[Begin GIVEN PASSAGE]

Doug Kalitta (born August 20, 1964) is an American auto racing driver from Ypsilanti, Michigan and owner of airline Kalitta Charters. He started racing in open wheel cars on an oval. Kalitta won the 1994 USAC Midget rookie of the year title and the 1994 USAC Sprint car championship. He moved to drag racing in 1998 and, as of 2020, has been NHRA Top Fuel Championship runner-up a total of six times.

Open wheel oval racing
Kalitta formerly raced in USAC events. He was the 1991 USAC rookie of the year in the midget series, and won the 1994 championship in the sprint car category. Kalitta won 21 USAC events: 14 in midget races and 7 in sprint competitions.

Drag racing
In 1998 he joined the NHRA, becoming a top fuel drag racer. Kalitta finished second in the top fuel points race in 2003, 2004, 2006, 2016 and 2019. He is fifth on the all-time top fuel wins list; the most recent of his 49 victories (Kalitta also has 105 career final round appearances) came in winning at the Midwest Nationals in Illinois, on October 4th, 2020.

[End GIVEN PASSAGE]
[Begin DATA SECTION]

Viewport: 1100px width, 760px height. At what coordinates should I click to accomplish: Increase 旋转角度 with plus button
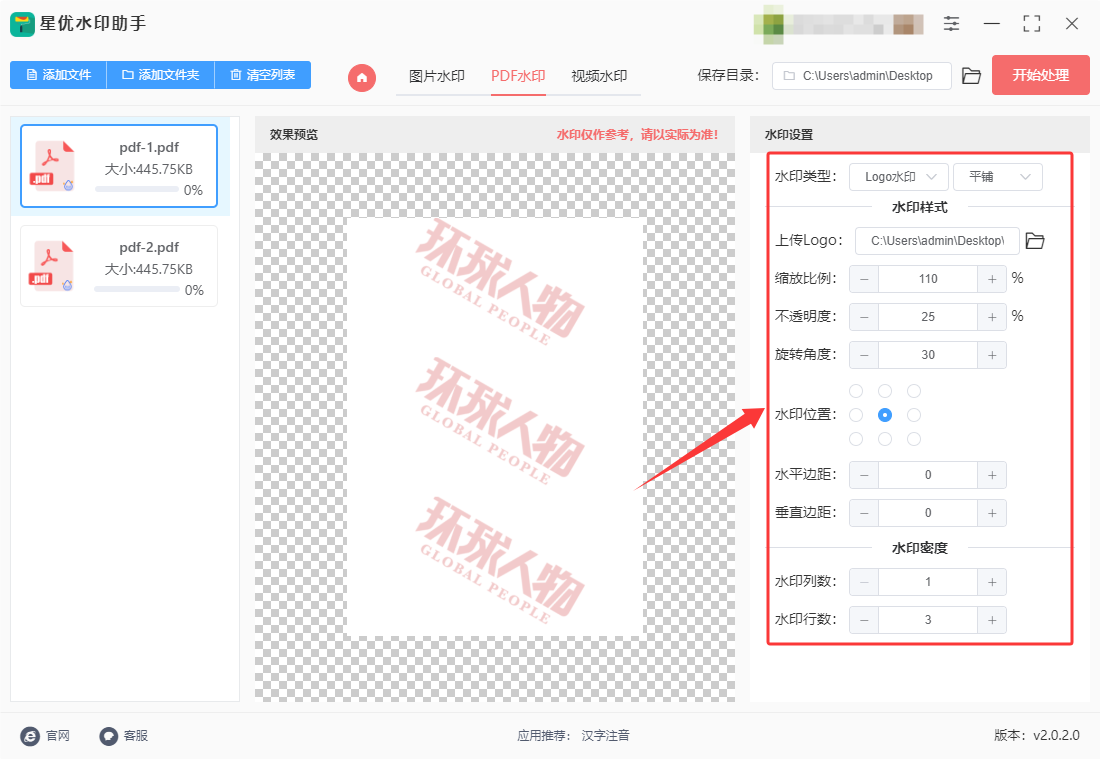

[End DATA SECTION]

* [WHAT NEEDS TO BE DONE] From the Doug Kalitta passage, reproduce word for word the part starting with "Open wheel oval" and going on through "October 4th, 2020.".

* [PROBLEM SOLUTION]
Open wheel oval racing
Kalitta formerly raced in USAC events. He was the 1991 USAC rookie of the year in the midget series, and won the 1994 championship in the sprint car category. Kalitta won 21 USAC events: 14 in midget races and 7 in sprint competitions.

Drag racing
In 1998 he joined the NHRA, becoming a top fuel drag racer. Kalitta finished second in the top fuel points race in 2003, 2004, 2006, 2016 and 2019. He is fifth on the all-time top fuel wins list; the most recent of his 49 victories (Kalitta also has 105 career final round appearances) came in winning at the Midwest Nationals in Illinois, on October 4th, 2020.